[Raw data]
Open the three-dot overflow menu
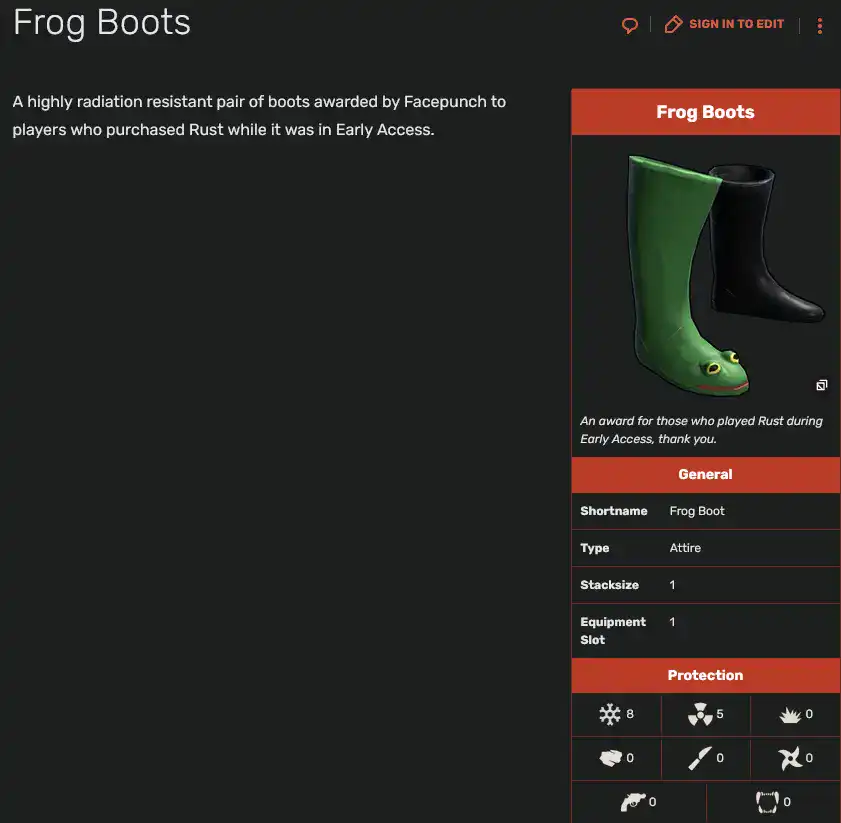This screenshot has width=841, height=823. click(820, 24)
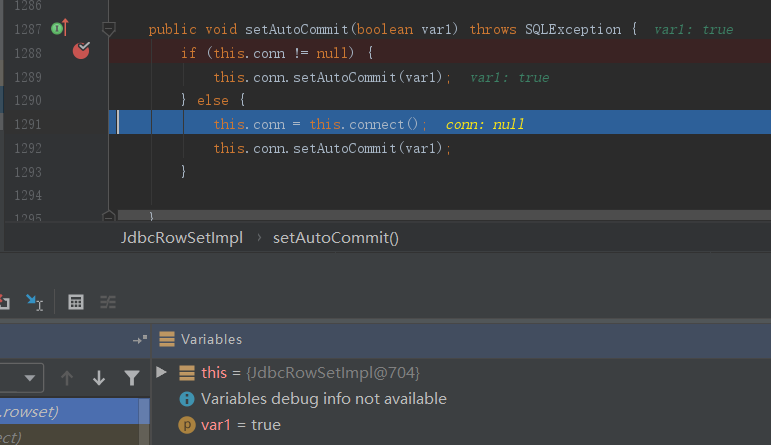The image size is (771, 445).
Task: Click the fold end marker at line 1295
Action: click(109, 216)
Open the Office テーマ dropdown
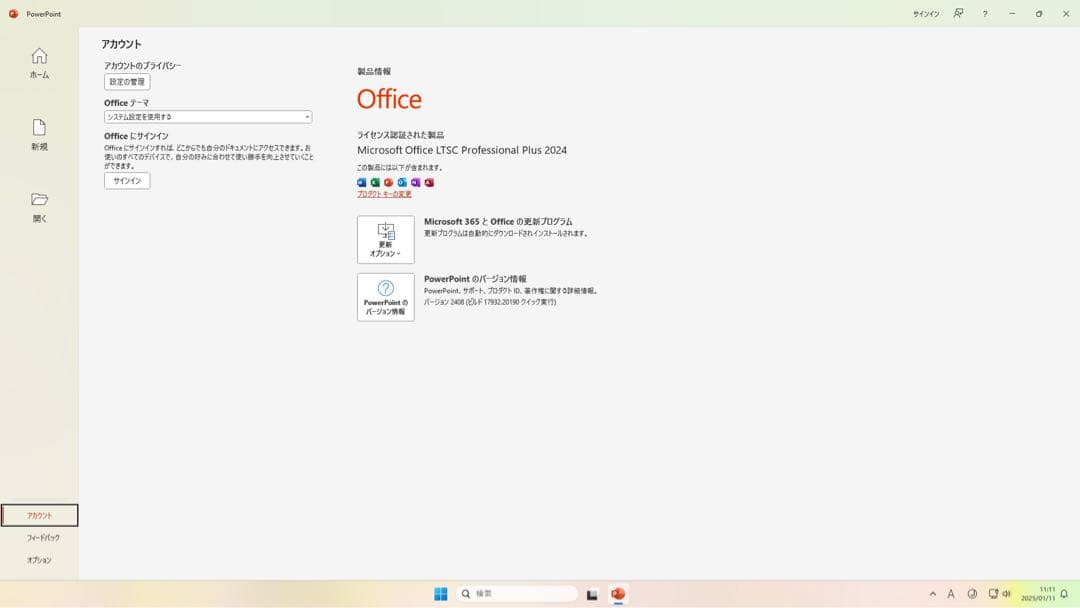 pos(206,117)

[Work task]
Leave the pictures out, then print every entry exactly as it reads.

[Reply]
Open the three-dot overflow menu
This screenshot has width=841, height=823. click(820, 24)
The image size is (771, 445).
Task: Click the fold end marker at line 1295
Action: click(109, 216)
Open the Office テーマ dropdown
 pos(206,117)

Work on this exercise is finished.